Prompt » Could the whole of the data below be written out verbatim?

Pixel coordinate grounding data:
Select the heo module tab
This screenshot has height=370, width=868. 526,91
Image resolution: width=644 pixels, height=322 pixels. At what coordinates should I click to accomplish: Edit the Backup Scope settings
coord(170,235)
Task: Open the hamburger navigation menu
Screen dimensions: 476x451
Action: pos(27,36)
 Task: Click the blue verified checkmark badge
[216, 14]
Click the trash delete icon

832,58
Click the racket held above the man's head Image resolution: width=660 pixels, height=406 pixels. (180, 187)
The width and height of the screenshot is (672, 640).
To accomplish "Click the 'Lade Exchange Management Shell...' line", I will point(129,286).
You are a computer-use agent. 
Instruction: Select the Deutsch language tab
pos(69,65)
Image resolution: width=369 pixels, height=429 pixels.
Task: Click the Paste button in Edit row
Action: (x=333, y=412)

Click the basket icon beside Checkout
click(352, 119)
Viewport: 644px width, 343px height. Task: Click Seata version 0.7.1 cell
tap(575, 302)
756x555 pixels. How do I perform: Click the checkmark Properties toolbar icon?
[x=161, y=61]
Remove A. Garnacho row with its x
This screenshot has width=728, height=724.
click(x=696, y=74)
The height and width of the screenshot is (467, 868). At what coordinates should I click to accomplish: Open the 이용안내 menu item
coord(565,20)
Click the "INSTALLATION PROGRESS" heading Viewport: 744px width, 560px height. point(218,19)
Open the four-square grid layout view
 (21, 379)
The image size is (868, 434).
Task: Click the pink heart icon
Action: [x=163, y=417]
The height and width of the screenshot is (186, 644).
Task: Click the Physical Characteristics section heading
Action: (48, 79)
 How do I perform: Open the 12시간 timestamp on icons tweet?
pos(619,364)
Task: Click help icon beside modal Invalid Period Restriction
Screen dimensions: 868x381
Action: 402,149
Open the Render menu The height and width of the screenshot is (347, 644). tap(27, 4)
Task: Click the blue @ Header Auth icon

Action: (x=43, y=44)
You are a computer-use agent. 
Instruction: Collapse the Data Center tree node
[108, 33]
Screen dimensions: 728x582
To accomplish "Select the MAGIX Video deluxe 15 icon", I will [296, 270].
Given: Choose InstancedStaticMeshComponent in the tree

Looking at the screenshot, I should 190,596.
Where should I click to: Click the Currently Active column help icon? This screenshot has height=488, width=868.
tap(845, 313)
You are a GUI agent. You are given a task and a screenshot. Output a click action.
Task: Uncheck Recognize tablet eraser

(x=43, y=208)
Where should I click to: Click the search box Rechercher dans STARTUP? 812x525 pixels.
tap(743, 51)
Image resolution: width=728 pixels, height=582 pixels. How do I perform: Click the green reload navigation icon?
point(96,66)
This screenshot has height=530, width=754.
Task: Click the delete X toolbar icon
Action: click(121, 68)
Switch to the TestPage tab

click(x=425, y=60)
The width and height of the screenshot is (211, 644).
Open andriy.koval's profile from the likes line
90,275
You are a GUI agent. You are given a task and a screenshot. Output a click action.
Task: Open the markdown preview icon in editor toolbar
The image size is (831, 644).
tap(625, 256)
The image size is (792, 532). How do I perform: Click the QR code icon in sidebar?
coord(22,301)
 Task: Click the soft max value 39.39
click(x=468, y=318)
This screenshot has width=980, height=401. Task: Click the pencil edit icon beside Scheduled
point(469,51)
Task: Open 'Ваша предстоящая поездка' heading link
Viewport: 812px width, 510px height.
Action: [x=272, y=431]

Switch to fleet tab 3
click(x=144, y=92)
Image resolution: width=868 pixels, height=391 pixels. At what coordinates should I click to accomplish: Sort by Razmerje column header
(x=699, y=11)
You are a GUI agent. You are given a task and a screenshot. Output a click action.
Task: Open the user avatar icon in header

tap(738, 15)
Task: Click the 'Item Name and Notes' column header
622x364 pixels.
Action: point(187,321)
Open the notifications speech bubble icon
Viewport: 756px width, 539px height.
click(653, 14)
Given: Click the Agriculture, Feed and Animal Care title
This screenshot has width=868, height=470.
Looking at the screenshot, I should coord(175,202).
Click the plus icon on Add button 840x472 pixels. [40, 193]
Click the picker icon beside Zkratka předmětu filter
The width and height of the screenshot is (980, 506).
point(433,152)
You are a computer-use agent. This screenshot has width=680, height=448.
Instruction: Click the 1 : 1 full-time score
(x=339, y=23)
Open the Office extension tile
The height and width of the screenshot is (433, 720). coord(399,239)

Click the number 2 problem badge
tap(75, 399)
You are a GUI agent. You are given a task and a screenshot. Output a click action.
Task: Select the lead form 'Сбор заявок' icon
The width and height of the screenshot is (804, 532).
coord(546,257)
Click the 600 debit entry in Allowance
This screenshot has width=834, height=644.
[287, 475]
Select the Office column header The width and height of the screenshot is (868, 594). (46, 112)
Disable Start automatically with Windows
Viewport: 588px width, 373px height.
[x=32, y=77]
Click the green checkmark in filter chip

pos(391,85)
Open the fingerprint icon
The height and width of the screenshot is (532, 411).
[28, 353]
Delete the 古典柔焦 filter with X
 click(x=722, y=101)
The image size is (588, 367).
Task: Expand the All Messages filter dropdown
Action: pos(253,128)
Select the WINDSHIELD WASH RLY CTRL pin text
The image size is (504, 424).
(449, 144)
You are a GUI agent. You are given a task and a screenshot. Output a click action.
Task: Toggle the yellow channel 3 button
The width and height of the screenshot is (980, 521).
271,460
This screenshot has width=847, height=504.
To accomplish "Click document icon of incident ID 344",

Exercise solution »
Select the heo module tab
This screenshot has height=370, width=868. 526,91
Image resolution: width=644 pixels, height=322 pixels. At what coordinates should I click to accomplish: Edit the Backup Scope settings
coord(170,235)
Task: Open the hamburger navigation menu
Screen dimensions: 476x451
Action: pos(27,36)
 Task: Click the blue verified checkmark badge
[216, 14]
Click the trash delete icon

832,58
Click the racket held above the man's head Image resolution: width=660 pixels, height=406 pixels. (180, 187)
The width and height of the screenshot is (672, 640).
To accomplish "Click the 'Lade Exchange Management Shell...' line", I will point(129,286).
You are a computer-use agent. 
Instruction: Select the Deutsch language tab
pos(69,65)
Image resolution: width=369 pixels, height=429 pixels.
Task: Click the Paste button in Edit row
Action: (x=333, y=412)

Click the basket icon beside Checkout
click(352, 119)
Viewport: 644px width, 343px height. Task: Click Seata version 0.7.1 cell
tap(575, 302)
756x555 pixels. How do I perform: Click the checkmark Properties toolbar icon?
[x=161, y=61]
Remove A. Garnacho row with its x
This screenshot has width=728, height=724.
click(x=696, y=74)
The height and width of the screenshot is (467, 868). At what coordinates should I click to accomplish: Open the 이용안내 menu item
coord(565,20)
Click the "INSTALLATION PROGRESS" heading Viewport: 744px width, 560px height. point(218,19)
Open the four-square grid layout view
 (21, 379)
The image size is (868, 434).
Task: Click the pink heart icon
Action: [x=163, y=417]
The height and width of the screenshot is (186, 644).
Task: Click the Physical Characteristics section heading
Action: (48, 79)
 How do I perform: Open the 12시간 timestamp on icons tweet?
pos(619,364)
Task: Click help icon beside modal Invalid Period Restriction
Screen dimensions: 868x381
Action: 402,149
Open the Render menu The height and width of the screenshot is (347, 644). tap(27, 4)
Task: Click the blue @ Header Auth icon

Action: (x=43, y=44)
You are a computer-use agent. 
Instruction: Collapse the Data Center tree node
[108, 33]
Screen dimensions: 728x582
To accomplish "Select the MAGIX Video deluxe 15 icon", I will [296, 270].
Given: Choose InstancedStaticMeshComponent in the tree

Looking at the screenshot, I should 190,596.
Where should I click to: Click the Currently Active column help icon? This screenshot has height=488, width=868.
tap(845, 313)
You are a GUI agent. You are given a task and a screenshot. Output a click action.
Task: Uncheck Recognize tablet eraser

(x=43, y=208)
Where should I click to: Click the search box Rechercher dans STARTUP? 812x525 pixels.
tap(743, 51)
Image resolution: width=728 pixels, height=582 pixels. How do I perform: Click the green reload navigation icon?
point(96,66)
This screenshot has height=530, width=754.
Task: Click the delete X toolbar icon
Action: click(121, 68)
Switch to the TestPage tab

click(x=425, y=60)
The width and height of the screenshot is (211, 644).
Open andriy.koval's profile from the likes line
90,275
You are a GUI agent. You are given a task and a screenshot. Output a click action.
Task: Open the markdown preview icon in editor toolbar
The image size is (831, 644).
tap(625, 256)
The image size is (792, 532). How do I perform: Click the QR code icon in sidebar?
coord(22,301)
 Task: Click the soft max value 39.39
click(x=468, y=318)
This screenshot has width=980, height=401. Task: Click the pencil edit icon beside Scheduled
point(469,51)
Task: Open 'Ваша предстоящая поездка' heading link
Viewport: 812px width, 510px height.
Action: [x=272, y=431]

Switch to fleet tab 3
click(x=144, y=92)
Image resolution: width=868 pixels, height=391 pixels. At what coordinates should I click to accomplish: Sort by Razmerje column header
(x=699, y=11)
You are a GUI agent. You are given a task and a screenshot. Output a click action.
Task: Open the user avatar icon in header

tap(738, 15)
Task: Click the 'Item Name and Notes' column header
622x364 pixels.
Action: point(187,321)
Open the notifications speech bubble icon
Viewport: 756px width, 539px height.
click(653, 14)
Given: Click the Agriculture, Feed and Animal Care title
This screenshot has width=868, height=470.
Looking at the screenshot, I should coord(175,202).
Click the plus icon on Add button 840x472 pixels. [40, 193]
Click the picker icon beside Zkratka předmětu filter
The width and height of the screenshot is (980, 506).
point(433,152)
You are a computer-use agent. This screenshot has width=680, height=448.
Instruction: Click the 1 : 1 full-time score
(x=339, y=23)
Open the Office extension tile
The height and width of the screenshot is (433, 720). coord(399,239)

Click the number 2 problem badge
tap(75, 399)
You are a GUI agent. You are given a task and a screenshot. Output a click action.
Task: Select the lead form 'Сбор заявок' icon
The width and height of the screenshot is (804, 532).
coord(546,257)
Click the 600 debit entry in Allowance
This screenshot has width=834, height=644.
[287, 475]
Select the Office column header The width and height of the screenshot is (868, 594). (46, 112)
Disable Start automatically with Windows
Viewport: 588px width, 373px height.
[x=32, y=77]
Click the green checkmark in filter chip

pos(391,85)
Open the fingerprint icon
The height and width of the screenshot is (532, 411).
[28, 353]
Delete the 古典柔焦 filter with X
 click(x=722, y=101)
The image size is (588, 367).
Task: Expand the All Messages filter dropdown
Action: pos(253,128)
Select the WINDSHIELD WASH RLY CTRL pin text
The image size is (504, 424).
(449, 144)
You are a GUI agent. You are given a task and a screenshot. Output a click action.
Task: Toggle the yellow channel 3 button
The width and height of the screenshot is (980, 521).
271,460
This screenshot has width=847, height=504.
To accomplish "Click document icon of incident ID 344",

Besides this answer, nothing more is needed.